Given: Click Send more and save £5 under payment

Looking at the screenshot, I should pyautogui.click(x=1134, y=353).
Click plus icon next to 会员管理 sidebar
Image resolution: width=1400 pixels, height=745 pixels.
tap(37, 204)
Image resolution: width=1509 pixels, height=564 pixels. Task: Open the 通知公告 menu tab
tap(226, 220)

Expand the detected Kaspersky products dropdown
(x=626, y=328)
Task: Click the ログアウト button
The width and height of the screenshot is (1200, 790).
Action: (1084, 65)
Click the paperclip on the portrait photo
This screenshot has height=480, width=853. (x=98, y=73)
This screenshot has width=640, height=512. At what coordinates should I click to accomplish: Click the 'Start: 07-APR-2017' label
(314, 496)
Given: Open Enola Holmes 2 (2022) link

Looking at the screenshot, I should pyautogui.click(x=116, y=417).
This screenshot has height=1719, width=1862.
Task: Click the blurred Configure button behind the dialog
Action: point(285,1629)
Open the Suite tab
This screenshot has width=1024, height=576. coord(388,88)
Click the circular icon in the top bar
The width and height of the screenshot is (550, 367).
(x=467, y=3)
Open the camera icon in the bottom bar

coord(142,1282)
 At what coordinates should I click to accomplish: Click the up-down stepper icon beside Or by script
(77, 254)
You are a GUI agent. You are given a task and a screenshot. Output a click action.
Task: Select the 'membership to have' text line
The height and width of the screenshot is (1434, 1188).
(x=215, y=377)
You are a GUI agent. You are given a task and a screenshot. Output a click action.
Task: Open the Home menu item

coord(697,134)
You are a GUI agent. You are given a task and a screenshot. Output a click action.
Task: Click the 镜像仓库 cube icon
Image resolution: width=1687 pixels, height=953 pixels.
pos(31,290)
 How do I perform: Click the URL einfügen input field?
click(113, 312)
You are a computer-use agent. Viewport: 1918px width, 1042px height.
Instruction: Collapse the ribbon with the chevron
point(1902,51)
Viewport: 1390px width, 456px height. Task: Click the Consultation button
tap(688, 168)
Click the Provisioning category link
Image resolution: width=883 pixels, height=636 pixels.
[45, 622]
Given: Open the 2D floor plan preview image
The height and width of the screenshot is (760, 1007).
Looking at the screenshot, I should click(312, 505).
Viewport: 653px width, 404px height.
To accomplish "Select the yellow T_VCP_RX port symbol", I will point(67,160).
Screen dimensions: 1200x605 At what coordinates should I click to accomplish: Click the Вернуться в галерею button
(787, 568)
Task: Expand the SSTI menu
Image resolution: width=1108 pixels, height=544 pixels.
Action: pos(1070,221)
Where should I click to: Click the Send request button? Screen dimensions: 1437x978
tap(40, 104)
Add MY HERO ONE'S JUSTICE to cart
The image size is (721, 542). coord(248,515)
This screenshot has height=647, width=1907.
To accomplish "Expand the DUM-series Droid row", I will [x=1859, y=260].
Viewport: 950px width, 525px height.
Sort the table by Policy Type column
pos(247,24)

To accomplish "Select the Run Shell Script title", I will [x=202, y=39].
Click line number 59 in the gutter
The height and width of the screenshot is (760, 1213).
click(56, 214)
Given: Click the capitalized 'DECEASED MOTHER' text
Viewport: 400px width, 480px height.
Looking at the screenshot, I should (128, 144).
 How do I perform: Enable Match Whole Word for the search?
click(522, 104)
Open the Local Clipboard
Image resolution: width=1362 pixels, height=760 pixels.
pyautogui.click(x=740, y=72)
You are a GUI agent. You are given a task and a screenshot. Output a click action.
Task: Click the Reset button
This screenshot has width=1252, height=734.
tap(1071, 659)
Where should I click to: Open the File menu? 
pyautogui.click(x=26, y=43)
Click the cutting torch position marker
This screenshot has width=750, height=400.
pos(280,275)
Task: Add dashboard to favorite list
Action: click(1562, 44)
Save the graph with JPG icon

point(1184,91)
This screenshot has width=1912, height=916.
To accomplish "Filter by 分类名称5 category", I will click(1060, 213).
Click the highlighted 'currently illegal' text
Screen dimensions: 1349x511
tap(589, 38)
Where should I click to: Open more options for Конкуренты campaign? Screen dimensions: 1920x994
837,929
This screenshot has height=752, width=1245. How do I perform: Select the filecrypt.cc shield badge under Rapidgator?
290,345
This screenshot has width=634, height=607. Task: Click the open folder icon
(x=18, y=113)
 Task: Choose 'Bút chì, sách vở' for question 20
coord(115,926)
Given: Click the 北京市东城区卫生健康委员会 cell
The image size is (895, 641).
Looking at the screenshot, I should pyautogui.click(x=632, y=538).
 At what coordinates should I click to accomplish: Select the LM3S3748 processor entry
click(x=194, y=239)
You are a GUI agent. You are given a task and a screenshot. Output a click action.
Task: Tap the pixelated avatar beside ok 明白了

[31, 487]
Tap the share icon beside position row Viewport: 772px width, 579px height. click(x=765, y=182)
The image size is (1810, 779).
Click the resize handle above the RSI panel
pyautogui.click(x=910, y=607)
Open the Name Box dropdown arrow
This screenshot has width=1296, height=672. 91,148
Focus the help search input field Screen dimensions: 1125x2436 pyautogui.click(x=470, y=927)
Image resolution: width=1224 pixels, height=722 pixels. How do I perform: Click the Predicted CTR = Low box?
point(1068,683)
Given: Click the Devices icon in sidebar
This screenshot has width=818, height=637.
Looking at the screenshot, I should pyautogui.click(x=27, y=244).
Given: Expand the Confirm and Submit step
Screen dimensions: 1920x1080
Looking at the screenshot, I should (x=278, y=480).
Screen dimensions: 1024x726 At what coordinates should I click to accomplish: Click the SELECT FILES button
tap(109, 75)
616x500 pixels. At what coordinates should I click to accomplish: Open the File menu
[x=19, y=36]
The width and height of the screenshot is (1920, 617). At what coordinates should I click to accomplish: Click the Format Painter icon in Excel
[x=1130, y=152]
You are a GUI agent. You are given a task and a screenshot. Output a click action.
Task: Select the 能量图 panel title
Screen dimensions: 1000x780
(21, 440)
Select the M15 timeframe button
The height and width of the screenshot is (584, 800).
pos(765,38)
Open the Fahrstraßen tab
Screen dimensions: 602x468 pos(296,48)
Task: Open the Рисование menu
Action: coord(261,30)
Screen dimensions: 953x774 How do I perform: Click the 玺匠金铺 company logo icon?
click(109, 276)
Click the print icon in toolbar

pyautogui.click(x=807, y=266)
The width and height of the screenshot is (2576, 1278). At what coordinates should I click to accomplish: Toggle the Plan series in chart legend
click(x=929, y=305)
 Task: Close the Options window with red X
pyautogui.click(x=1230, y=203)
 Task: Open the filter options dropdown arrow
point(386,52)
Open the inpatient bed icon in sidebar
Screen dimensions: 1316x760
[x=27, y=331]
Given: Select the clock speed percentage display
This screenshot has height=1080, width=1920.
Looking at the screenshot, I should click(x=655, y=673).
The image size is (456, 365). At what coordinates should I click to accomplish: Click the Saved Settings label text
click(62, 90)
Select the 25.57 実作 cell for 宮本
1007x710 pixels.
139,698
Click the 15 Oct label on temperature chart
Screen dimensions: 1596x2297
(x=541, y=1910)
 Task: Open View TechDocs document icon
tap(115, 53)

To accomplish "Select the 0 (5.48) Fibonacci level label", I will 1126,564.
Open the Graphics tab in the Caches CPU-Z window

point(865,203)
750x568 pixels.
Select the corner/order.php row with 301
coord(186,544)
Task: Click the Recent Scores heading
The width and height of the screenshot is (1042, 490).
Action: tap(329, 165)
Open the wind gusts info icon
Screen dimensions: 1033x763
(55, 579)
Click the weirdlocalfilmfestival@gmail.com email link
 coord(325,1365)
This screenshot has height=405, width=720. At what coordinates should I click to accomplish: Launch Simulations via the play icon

________________________________________

§ Exercise prompt: Each line of the data must come back exactly as written.

§ Written answer:
Given: Click Send more and save £5 under payment

Looking at the screenshot, I should pyautogui.click(x=1134, y=353).
Click plus icon next to 会员管理 sidebar
Image resolution: width=1400 pixels, height=745 pixels.
tap(37, 204)
Image resolution: width=1509 pixels, height=564 pixels. Task: Open the 通知公告 menu tab
tap(226, 220)

Expand the detected Kaspersky products dropdown
(x=626, y=328)
Task: Click the ログアウト button
The width and height of the screenshot is (1200, 790).
Action: (1084, 65)
Click the paperclip on the portrait photo
This screenshot has height=480, width=853. (x=98, y=73)
This screenshot has width=640, height=512. At what coordinates should I click to accomplish: Click the 'Start: 07-APR-2017' label
(314, 496)
Given: Open Enola Holmes 2 (2022) link

Looking at the screenshot, I should pyautogui.click(x=116, y=417).
This screenshot has height=1719, width=1862.
Task: Click the blurred Configure button behind the dialog
Action: point(285,1629)
Open the Suite tab
This screenshot has width=1024, height=576. coord(388,88)
Click the circular icon in the top bar
The width and height of the screenshot is (550, 367).
(x=467, y=3)
Open the camera icon in the bottom bar

coord(142,1282)
 At what coordinates should I click to accomplish: Click the up-down stepper icon beside Or by script
(77, 254)
You are a GUI agent. You are given a task and a screenshot. Output a click action.
Task: Select the 'membership to have' text line
The height and width of the screenshot is (1434, 1188).
(x=215, y=377)
You are a GUI agent. You are given a task and a screenshot. Output a click action.
Task: Open the Home menu item

coord(697,134)
You are a GUI agent. You are given a task and a screenshot. Output a click action.
Task: Click the 镜像仓库 cube icon
Image resolution: width=1687 pixels, height=953 pixels.
pos(31,290)
 How do I perform: Click the URL einfügen input field?
click(113, 312)
You are a computer-use agent. Viewport: 1918px width, 1042px height.
Instruction: Collapse the ribbon with the chevron
point(1902,51)
Viewport: 1390px width, 456px height. Task: Click the Consultation button
tap(688, 168)
Click the Provisioning category link
Image resolution: width=883 pixels, height=636 pixels.
[45, 622]
Given: Open the 2D floor plan preview image
The height and width of the screenshot is (760, 1007).
Looking at the screenshot, I should click(312, 505).
Viewport: 653px width, 404px height.
To accomplish "Select the yellow T_VCP_RX port symbol", I will point(67,160).
Screen dimensions: 1200x605 At what coordinates should I click to accomplish: Click the Вернуться в галерею button
(787, 568)
Task: Expand the SSTI menu
Image resolution: width=1108 pixels, height=544 pixels.
Action: pos(1070,221)
Where should I click to: Click the Send request button? Screen dimensions: 1437x978
tap(40, 104)
Add MY HERO ONE'S JUSTICE to cart
The image size is (721, 542). coord(248,515)
This screenshot has height=647, width=1907.
To accomplish "Expand the DUM-series Droid row", I will [x=1859, y=260].
Viewport: 950px width, 525px height.
Sort the table by Policy Type column
pos(247,24)

To accomplish "Select the Run Shell Script title", I will [x=202, y=39].
Click line number 59 in the gutter
The height and width of the screenshot is (760, 1213).
click(56, 214)
Given: Click the capitalized 'DECEASED MOTHER' text
Viewport: 400px width, 480px height.
Looking at the screenshot, I should (128, 144).
 How do I perform: Enable Match Whole Word for the search?
click(522, 104)
Open the Local Clipboard
Image resolution: width=1362 pixels, height=760 pixels.
pyautogui.click(x=740, y=72)
You are a GUI agent. You are given a task and a screenshot. Output a click action.
Task: Click the Reset button
This screenshot has width=1252, height=734.
tap(1071, 659)
Where should I click to: Open the File menu? 
pyautogui.click(x=26, y=43)
Click the cutting torch position marker
This screenshot has width=750, height=400.
pos(280,275)
Task: Add dashboard to favorite list
Action: click(1562, 44)
Save the graph with JPG icon

point(1184,91)
This screenshot has width=1912, height=916.
To accomplish "Filter by 分类名称5 category", I will click(1060, 213).
Click the highlighted 'currently illegal' text
Screen dimensions: 1349x511
tap(589, 38)
Where should I click to: Open more options for Конкуренты campaign? Screen dimensions: 1920x994
837,929
This screenshot has height=752, width=1245. How do I perform: Select the filecrypt.cc shield badge under Rapidgator?
290,345
This screenshot has width=634, height=607. Task: Click the open folder icon
(x=18, y=113)
 Task: Choose 'Bút chì, sách vở' for question 20
coord(115,926)
Given: Click the 北京市东城区卫生健康委员会 cell
The image size is (895, 641).
Looking at the screenshot, I should pyautogui.click(x=632, y=538).
 At what coordinates should I click to accomplish: Select the LM3S3748 processor entry
click(x=194, y=239)
You are a GUI agent. You are given a task and a screenshot. Output a click action.
Task: Tap the pixelated avatar beside ok 明白了

[31, 487]
Tap the share icon beside position row Viewport: 772px width, 579px height. click(x=765, y=182)
The image size is (1810, 779).
Click the resize handle above the RSI panel
pyautogui.click(x=910, y=607)
Open the Name Box dropdown arrow
This screenshot has width=1296, height=672. 91,148
Focus the help search input field Screen dimensions: 1125x2436 pyautogui.click(x=470, y=927)
Image resolution: width=1224 pixels, height=722 pixels. How do I perform: Click the Predicted CTR = Low box?
point(1068,683)
Given: Click the Devices icon in sidebar
This screenshot has width=818, height=637.
Looking at the screenshot, I should pyautogui.click(x=27, y=244).
Given: Expand the Confirm and Submit step
Screen dimensions: 1920x1080
Looking at the screenshot, I should (x=278, y=480).
Screen dimensions: 1024x726 At what coordinates should I click to accomplish: Click the SELECT FILES button
tap(109, 75)
616x500 pixels. At what coordinates should I click to accomplish: Open the File menu
[x=19, y=36]
The width and height of the screenshot is (1920, 617). At what coordinates should I click to accomplish: Click the Format Painter icon in Excel
[x=1130, y=152]
You are a GUI agent. You are given a task and a screenshot. Output a click action.
Task: Select the 能量图 panel title
Screen dimensions: 1000x780
(21, 440)
Select the M15 timeframe button
The height and width of the screenshot is (584, 800).
pos(765,38)
Open the Fahrstraßen tab
Screen dimensions: 602x468 pos(296,48)
Task: Open the Рисование menu
Action: coord(261,30)
Screen dimensions: 953x774 How do I perform: Click the 玺匠金铺 company logo icon?
click(109, 276)
Click the print icon in toolbar

pyautogui.click(x=807, y=266)
The width and height of the screenshot is (2576, 1278). At what coordinates should I click to accomplish: Toggle the Plan series in chart legend
click(x=929, y=305)
 Task: Close the Options window with red X
pyautogui.click(x=1230, y=203)
 Task: Open the filter options dropdown arrow
point(386,52)
Open the inpatient bed icon in sidebar
Screen dimensions: 1316x760
[x=27, y=331]
Given: Select the clock speed percentage display
This screenshot has height=1080, width=1920.
Looking at the screenshot, I should click(x=655, y=673).
The image size is (456, 365). At what coordinates should I click to accomplish: Click the Saved Settings label text
click(62, 90)
Select the 25.57 実作 cell for 宮本
1007x710 pixels.
139,698
Click the 15 Oct label on temperature chart
Screen dimensions: 1596x2297
(x=541, y=1910)
 Task: Open View TechDocs document icon
tap(115, 53)

To accomplish "Select the 0 (5.48) Fibonacci level label", I will 1126,564.
Open the Graphics tab in the Caches CPU-Z window

point(865,203)
750x568 pixels.
Select the corner/order.php row with 301
coord(186,544)
Task: Click the Recent Scores heading
The width and height of the screenshot is (1042, 490).
Action: tap(329, 165)
Open the wind gusts info icon
Screen dimensions: 1033x763
(55, 579)
Click the weirdlocalfilmfestival@gmail.com email link
 coord(325,1365)
This screenshot has height=405, width=720. At what coordinates should I click to accomplish: Launch Simulations via the play icon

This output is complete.